┌────────

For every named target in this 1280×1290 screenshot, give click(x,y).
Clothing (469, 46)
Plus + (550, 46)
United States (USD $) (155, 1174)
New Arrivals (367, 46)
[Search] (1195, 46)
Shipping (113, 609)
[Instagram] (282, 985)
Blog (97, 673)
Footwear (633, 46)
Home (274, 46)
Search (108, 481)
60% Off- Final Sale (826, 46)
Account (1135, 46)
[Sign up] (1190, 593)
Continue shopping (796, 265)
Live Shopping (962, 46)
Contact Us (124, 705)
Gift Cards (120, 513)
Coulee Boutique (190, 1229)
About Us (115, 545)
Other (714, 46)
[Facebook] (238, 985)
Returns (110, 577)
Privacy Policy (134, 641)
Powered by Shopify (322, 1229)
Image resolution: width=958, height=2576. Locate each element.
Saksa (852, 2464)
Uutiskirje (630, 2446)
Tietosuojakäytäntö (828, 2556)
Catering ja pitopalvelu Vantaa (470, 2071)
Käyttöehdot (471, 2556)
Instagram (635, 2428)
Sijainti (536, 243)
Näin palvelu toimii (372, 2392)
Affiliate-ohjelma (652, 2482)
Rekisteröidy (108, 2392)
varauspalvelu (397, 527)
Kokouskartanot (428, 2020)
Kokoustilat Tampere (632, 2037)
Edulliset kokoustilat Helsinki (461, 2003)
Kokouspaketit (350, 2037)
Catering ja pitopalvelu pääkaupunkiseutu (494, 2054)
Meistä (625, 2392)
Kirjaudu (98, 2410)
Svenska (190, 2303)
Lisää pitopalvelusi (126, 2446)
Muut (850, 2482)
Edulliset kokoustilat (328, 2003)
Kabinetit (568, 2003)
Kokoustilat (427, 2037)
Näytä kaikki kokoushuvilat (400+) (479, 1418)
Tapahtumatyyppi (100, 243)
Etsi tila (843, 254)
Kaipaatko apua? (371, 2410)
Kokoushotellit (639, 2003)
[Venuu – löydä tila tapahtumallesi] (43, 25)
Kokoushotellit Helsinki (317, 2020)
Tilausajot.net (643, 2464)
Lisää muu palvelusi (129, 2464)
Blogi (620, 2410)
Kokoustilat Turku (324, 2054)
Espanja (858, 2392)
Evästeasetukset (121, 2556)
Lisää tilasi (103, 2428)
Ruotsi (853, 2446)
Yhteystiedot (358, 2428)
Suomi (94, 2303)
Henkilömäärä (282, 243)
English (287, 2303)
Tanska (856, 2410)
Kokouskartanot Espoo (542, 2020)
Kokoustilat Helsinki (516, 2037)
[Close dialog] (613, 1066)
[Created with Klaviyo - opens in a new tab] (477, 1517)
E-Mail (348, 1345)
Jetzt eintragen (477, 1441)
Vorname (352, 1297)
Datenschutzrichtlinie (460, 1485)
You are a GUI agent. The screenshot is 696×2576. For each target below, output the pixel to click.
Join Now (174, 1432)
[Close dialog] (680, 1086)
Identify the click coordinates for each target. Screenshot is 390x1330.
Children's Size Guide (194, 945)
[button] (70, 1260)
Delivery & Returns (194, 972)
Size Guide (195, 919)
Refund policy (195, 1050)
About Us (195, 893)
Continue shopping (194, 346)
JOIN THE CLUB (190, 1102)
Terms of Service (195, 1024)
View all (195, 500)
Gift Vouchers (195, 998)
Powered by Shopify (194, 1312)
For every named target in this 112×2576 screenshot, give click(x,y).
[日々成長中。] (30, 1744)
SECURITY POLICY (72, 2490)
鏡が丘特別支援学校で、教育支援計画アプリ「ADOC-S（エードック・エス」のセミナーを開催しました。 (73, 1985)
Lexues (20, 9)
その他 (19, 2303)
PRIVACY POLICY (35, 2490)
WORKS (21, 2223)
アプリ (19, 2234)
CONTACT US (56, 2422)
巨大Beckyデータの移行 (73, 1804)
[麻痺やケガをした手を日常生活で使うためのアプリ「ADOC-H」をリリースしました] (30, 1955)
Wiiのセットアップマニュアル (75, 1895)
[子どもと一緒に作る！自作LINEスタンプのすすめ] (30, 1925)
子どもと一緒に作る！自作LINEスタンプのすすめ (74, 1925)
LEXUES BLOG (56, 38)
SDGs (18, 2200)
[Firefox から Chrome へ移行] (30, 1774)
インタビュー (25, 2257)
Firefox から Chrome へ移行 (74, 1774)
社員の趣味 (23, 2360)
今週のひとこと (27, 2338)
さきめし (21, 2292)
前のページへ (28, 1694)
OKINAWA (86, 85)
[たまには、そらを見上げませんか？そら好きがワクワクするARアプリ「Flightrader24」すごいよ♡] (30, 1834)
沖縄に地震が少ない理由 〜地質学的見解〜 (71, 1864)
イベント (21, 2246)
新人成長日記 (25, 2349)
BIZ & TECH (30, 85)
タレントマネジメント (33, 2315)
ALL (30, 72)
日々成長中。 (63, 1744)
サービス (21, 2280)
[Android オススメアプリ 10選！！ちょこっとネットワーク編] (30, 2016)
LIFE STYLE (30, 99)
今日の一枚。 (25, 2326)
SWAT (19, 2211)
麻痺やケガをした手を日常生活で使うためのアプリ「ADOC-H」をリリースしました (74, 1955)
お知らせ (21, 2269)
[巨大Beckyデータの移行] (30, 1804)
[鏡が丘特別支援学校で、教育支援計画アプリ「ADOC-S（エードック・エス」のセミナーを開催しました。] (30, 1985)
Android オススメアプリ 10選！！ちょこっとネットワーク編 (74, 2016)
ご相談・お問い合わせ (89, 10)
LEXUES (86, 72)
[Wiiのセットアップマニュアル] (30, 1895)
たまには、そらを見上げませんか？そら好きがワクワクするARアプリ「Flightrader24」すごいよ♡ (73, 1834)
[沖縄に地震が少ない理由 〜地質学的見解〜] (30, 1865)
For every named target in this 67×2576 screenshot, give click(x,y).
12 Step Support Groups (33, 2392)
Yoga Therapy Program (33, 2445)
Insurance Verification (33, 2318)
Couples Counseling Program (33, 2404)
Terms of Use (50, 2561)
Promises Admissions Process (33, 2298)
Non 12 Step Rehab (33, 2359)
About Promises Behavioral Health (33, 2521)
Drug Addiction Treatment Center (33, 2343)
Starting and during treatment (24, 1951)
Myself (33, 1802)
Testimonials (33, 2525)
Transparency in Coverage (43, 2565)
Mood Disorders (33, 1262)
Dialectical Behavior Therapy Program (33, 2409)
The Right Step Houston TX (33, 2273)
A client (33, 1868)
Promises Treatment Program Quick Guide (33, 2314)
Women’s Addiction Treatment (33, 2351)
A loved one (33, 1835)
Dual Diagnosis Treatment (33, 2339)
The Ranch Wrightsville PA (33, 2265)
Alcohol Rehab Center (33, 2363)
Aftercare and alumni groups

└────────

▸ Task details:
Your response should hold the lines from the first line of the entries above through the line with "Svenska (190, 2303)", each retyped exactly, and nothing else.

▸ Answer below:
For every named target in this 1280×1290 screenshot, give click(x,y).
Clothing (469, 46)
Plus + (550, 46)
United States (USD $) (155, 1174)
New Arrivals (367, 46)
[Search] (1195, 46)
Shipping (113, 609)
[Instagram] (282, 985)
Blog (97, 673)
Footwear (633, 46)
Home (274, 46)
Search (108, 481)
60% Off- Final Sale (826, 46)
Account (1135, 46)
[Sign up] (1190, 593)
Continue shopping (796, 265)
Live Shopping (962, 46)
Contact Us (124, 705)
Gift Cards (120, 513)
Coulee Boutique (190, 1229)
About Us (115, 545)
Other (714, 46)
[Facebook] (238, 985)
Returns (110, 577)
Privacy Policy (134, 641)
Powered by Shopify (322, 1229)
Image resolution: width=958, height=2576. Locate each element.
Saksa (852, 2464)
Uutiskirje (630, 2446)
Tietosuojakäytäntö (828, 2556)
Catering ja pitopalvelu Vantaa (470, 2071)
Käyttöehdot (471, 2556)
Instagram (635, 2428)
Sijainti (536, 243)
Näin palvelu toimii (372, 2392)
Affiliate-ohjelma (652, 2482)
Rekisteröidy (108, 2392)
varauspalvelu (397, 527)
Kokouskartanot (428, 2020)
Kokoustilat Tampere (632, 2037)
Edulliset kokoustilat Helsinki (461, 2003)
Kokouspaketit (350, 2037)
Catering ja pitopalvelu pääkaupunkiseutu (494, 2054)
Meistä (625, 2392)
Kirjaudu (98, 2410)
Svenska (190, 2303)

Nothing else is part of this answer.